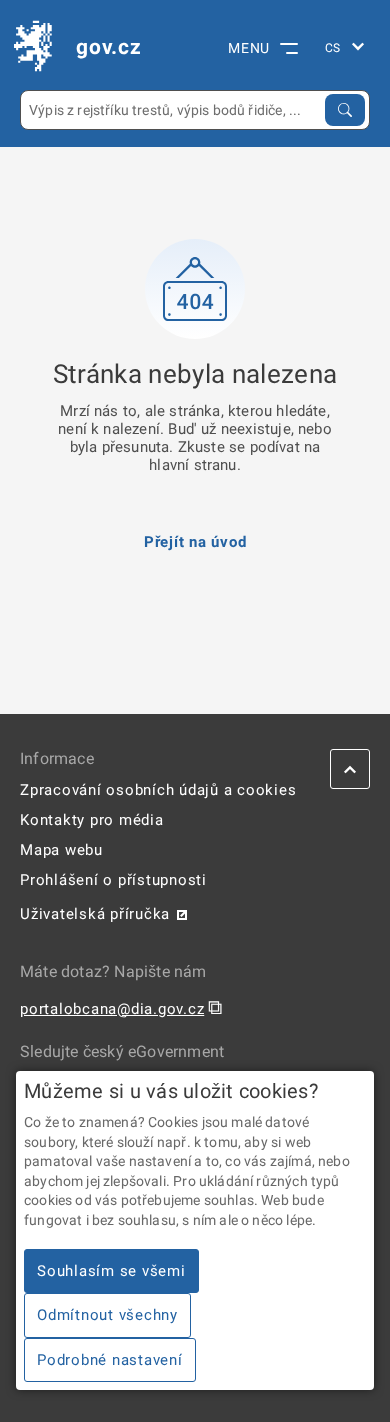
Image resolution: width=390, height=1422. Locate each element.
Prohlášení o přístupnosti (113, 880)
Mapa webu (61, 850)
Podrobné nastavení (110, 1360)
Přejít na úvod (195, 542)
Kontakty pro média (92, 820)
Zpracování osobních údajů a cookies (158, 790)
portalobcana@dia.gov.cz (112, 1009)
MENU (249, 48)
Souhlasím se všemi (111, 1271)
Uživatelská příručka (95, 914)
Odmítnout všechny (107, 1315)
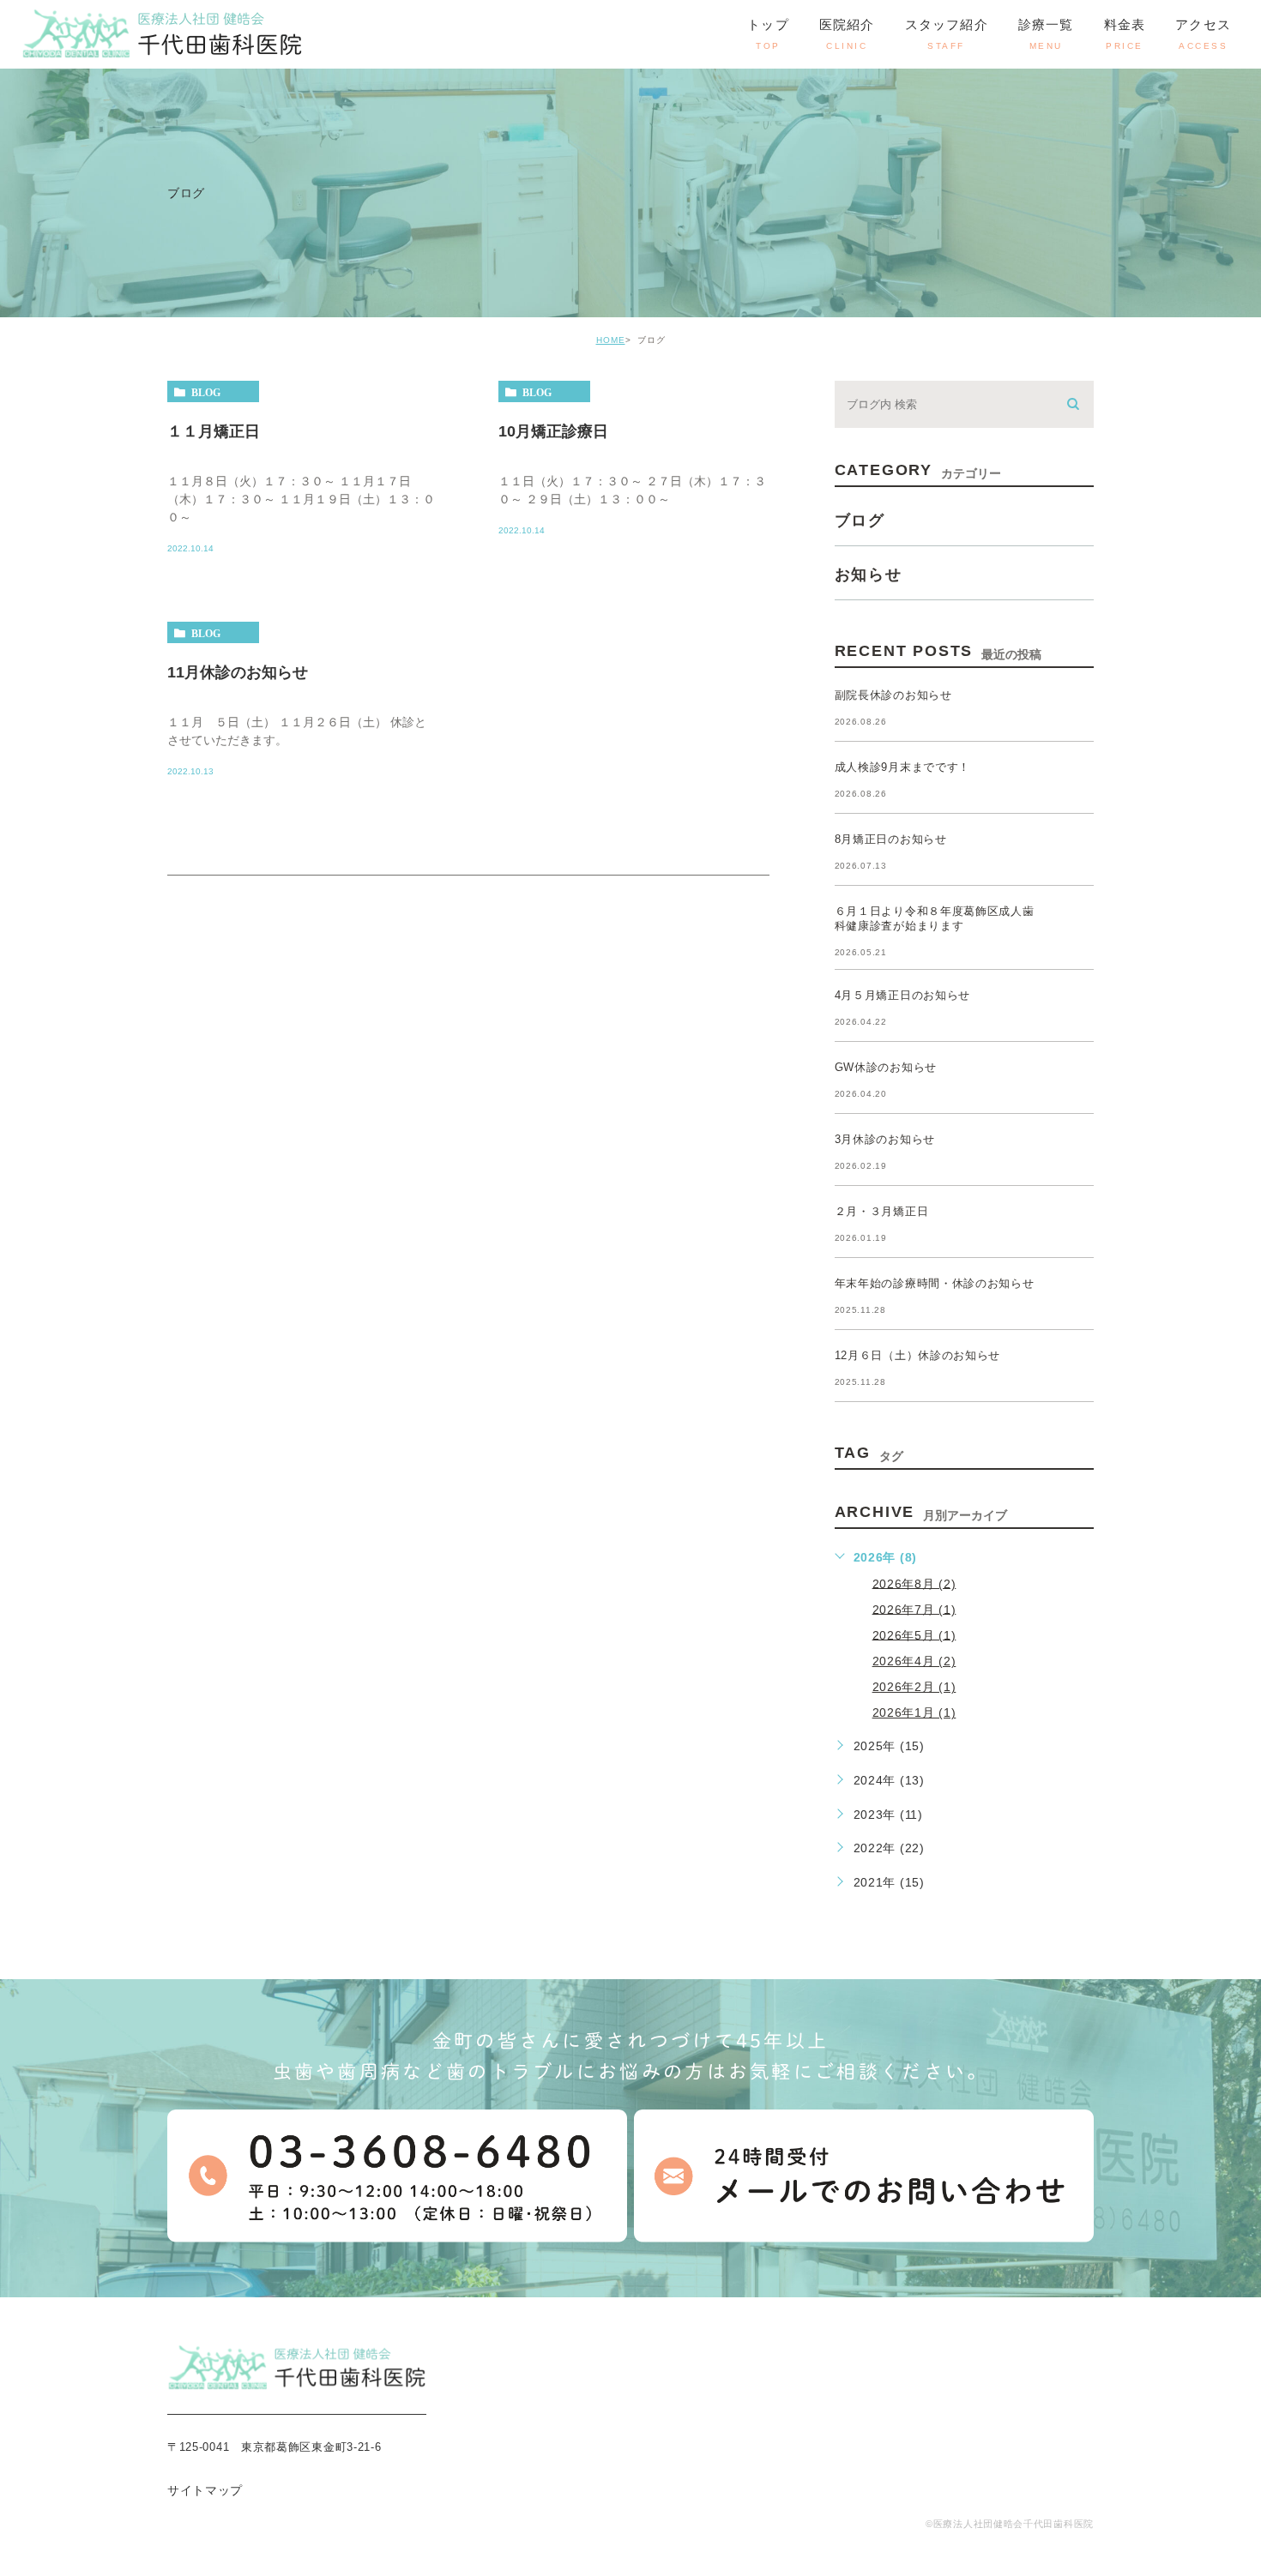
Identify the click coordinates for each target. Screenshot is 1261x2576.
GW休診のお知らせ (886, 1067)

[Task to complete] Exactly repeat only the lines from the one with "Souhlasím se všemi (111, 1271)" to the closing line above, both included, and omit every picture.

[Your response]
Souhlasím se všemi (111, 1271)
Uživatelská příručka (95, 914)
Odmítnout všechny (107, 1315)
Identify the click coordinates for each target. Screenshot is 1261x2576.
GW休診のお知らせ (886, 1067)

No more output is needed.